Among those areas of value, Happach said, is in the business-to-business (B2B) payments space, where the opportunity to extend Worldpay’s suite of technology and merchant services is well-suited to tap into that massive market potential. The opportunity to move those payments is a high priority for issuers and networks alike. Happach emphasized that Worldpay has the acceptance model to help those customers hit that sweet spot for their customers.
Additionally, he said that both companies have a strong partner focus and a great interest in reaping value from the data they see — data which, at that scale, can hold great power and potential.
Happach predicted that the biggest difference Worldpay can deliver to customers after the merger will be harnessing customers’ data to enhance factors like authorization rates, understanding consumer behaviour, planning for market entry, evaluating projects, providing offers to customers and anticipating problems.
Customers, analysts and employees have agreed on the value these companies can add to each other through the unified Worldpay unit.
“They see the value in bringing solutions to bear at scale in a fragmented space,” he said. “Being big is good. We want to be nimble as well, but we want to prove that we have that viability at scale that allows all of the world’s businesses to put their trust in us — and we feel better together than we did apart.”
Beyond Payments Processing
When asked how Happach would describe Worldpay, he agreed the traditional labels weren’t adequate.

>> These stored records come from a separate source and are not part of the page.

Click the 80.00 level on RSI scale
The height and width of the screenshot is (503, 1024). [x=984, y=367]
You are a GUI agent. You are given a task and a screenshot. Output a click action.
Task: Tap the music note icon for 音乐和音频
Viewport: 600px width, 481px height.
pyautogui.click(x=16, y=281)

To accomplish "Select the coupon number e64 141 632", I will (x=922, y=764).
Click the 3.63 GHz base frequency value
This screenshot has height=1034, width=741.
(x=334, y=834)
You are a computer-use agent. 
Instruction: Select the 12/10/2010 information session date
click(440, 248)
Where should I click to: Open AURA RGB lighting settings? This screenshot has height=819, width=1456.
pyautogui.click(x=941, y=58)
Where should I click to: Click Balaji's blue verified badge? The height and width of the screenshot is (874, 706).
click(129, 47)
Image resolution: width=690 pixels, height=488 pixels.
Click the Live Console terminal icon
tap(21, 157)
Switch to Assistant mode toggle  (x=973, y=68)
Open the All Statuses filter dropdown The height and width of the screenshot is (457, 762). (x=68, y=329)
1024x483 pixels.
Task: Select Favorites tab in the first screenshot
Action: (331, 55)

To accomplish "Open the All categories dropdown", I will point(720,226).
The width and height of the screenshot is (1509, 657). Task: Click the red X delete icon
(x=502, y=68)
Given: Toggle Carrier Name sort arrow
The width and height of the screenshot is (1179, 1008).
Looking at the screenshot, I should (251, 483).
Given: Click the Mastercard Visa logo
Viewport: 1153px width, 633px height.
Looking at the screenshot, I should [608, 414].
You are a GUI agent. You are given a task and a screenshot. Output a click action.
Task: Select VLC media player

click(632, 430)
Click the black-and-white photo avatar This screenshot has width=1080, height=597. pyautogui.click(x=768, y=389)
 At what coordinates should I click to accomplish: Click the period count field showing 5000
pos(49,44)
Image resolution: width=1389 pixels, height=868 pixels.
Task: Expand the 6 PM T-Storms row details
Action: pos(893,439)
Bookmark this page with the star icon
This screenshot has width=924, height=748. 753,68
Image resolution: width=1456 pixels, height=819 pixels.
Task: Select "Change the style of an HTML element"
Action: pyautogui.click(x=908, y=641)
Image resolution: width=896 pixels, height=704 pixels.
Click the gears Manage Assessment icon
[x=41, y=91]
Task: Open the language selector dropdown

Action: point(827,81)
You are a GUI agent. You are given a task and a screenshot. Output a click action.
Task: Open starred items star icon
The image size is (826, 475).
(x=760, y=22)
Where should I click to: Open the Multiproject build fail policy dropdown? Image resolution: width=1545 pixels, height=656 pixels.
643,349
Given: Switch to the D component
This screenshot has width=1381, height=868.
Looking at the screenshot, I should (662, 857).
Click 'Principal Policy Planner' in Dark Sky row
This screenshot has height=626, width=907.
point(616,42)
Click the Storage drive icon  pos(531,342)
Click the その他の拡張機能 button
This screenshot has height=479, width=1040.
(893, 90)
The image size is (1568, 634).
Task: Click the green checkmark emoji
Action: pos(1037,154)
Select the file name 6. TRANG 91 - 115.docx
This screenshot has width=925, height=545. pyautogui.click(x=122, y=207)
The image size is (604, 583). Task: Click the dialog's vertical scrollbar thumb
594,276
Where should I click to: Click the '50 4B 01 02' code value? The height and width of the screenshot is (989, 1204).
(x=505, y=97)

The proposition of “payments processing” is defined as the exchange of value for goods and services, yet Happach said that players in this space must do more than process payments.
It’s an area that has plenty of room for growth, as business models evolve and doing business across borders becomes “business as usual,” he said.
On that score, Happach said there’s “more to come,” as the company aligns the reality of their new global capabilities with the appropriate narrative that articulates their promise to their stakeholders clearly and definitively.
“This is a new area in a more traditional enterprise of merchant services,” Happach concluded. “There’s a high volume of opportunity — especially in B2B — to take companies to the next level. For Worldpay, this opens a new customer base for us and new opportunities for working capital, cash flow and receivables management to make our customers more efficient.”